*** Opening of The data ***

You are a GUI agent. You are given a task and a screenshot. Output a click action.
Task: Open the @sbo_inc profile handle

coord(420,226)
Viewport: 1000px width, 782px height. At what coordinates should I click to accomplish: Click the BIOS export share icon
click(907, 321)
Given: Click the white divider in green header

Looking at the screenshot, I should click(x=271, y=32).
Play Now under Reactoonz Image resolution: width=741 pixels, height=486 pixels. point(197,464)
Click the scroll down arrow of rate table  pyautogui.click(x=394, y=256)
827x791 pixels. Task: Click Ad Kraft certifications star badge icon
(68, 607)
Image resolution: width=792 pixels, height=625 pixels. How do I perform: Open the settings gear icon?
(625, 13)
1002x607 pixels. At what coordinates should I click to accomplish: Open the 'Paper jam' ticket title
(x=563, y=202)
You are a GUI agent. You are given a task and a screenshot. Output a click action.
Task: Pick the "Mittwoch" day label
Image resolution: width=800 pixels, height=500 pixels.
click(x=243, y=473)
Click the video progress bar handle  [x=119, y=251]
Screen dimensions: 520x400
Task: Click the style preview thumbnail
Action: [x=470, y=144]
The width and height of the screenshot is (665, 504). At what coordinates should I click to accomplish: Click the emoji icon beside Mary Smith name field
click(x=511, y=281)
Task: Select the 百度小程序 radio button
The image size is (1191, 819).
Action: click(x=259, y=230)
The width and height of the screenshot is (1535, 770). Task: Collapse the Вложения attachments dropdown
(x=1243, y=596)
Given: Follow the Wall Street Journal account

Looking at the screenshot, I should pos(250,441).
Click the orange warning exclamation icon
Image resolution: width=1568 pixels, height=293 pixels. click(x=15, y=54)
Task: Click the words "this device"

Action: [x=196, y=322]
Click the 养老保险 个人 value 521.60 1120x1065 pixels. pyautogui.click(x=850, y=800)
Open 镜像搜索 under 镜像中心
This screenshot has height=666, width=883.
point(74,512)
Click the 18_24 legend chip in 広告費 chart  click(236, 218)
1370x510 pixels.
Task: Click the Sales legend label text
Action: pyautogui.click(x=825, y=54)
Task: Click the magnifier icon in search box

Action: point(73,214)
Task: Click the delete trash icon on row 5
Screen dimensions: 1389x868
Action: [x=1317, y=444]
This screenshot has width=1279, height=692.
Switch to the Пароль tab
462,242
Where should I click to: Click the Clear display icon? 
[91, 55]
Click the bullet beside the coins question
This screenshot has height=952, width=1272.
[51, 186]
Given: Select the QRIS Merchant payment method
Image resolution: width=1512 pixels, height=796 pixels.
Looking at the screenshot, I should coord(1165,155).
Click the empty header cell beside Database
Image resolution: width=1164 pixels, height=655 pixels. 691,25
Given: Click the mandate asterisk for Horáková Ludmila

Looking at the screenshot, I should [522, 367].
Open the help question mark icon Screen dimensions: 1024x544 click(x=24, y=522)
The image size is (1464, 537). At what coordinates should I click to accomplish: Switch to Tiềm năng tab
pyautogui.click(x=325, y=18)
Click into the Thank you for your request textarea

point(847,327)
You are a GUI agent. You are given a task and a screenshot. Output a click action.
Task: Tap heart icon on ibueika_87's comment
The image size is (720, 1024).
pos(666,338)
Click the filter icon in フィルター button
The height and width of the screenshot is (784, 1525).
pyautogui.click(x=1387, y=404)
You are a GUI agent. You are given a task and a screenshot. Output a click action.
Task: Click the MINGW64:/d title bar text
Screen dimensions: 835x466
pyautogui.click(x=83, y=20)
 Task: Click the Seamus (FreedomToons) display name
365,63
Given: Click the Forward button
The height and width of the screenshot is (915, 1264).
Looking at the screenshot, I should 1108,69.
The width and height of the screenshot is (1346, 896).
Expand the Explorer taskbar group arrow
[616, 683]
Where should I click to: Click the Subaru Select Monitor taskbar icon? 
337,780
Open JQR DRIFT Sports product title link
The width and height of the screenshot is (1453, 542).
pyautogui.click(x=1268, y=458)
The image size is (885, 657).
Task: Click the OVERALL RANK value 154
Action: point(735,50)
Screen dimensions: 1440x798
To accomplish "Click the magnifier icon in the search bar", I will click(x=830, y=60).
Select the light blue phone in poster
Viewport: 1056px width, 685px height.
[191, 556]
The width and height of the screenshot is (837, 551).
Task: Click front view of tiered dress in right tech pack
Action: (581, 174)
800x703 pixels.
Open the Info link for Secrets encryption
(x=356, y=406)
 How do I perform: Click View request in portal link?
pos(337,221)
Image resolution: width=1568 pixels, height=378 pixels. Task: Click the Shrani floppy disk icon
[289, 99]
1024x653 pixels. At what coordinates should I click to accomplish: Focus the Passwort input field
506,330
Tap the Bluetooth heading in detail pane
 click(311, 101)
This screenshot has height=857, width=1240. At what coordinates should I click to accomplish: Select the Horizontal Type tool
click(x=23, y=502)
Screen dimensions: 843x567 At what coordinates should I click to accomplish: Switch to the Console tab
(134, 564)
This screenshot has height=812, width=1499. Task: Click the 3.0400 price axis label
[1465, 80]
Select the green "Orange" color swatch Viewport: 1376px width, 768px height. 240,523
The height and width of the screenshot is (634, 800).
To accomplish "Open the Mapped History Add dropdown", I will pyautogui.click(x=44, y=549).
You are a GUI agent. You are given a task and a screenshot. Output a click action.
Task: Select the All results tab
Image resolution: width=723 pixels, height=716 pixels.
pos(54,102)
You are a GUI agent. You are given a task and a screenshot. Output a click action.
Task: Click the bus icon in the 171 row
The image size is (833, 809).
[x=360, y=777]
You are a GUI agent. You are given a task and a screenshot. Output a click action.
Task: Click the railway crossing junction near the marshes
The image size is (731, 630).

*** Close of The data ***

> [About this task] The first line of the entries above and every line after it, up to and including the line with "Click the scroll", should be set down exactly.

> [The completed task]
You are a GUI agent. You are given a task and a screenshot. Output a click action.
Task: Open the @sbo_inc profile handle

coord(420,226)
Viewport: 1000px width, 782px height. At what coordinates should I click to accomplish: Click the BIOS export share icon
click(907, 321)
Given: Click the white divider in green header

Looking at the screenshot, I should click(x=271, y=32).
Play Now under Reactoonz Image resolution: width=741 pixels, height=486 pixels. point(197,464)
Click the scroll down arrow of rate table  pyautogui.click(x=394, y=256)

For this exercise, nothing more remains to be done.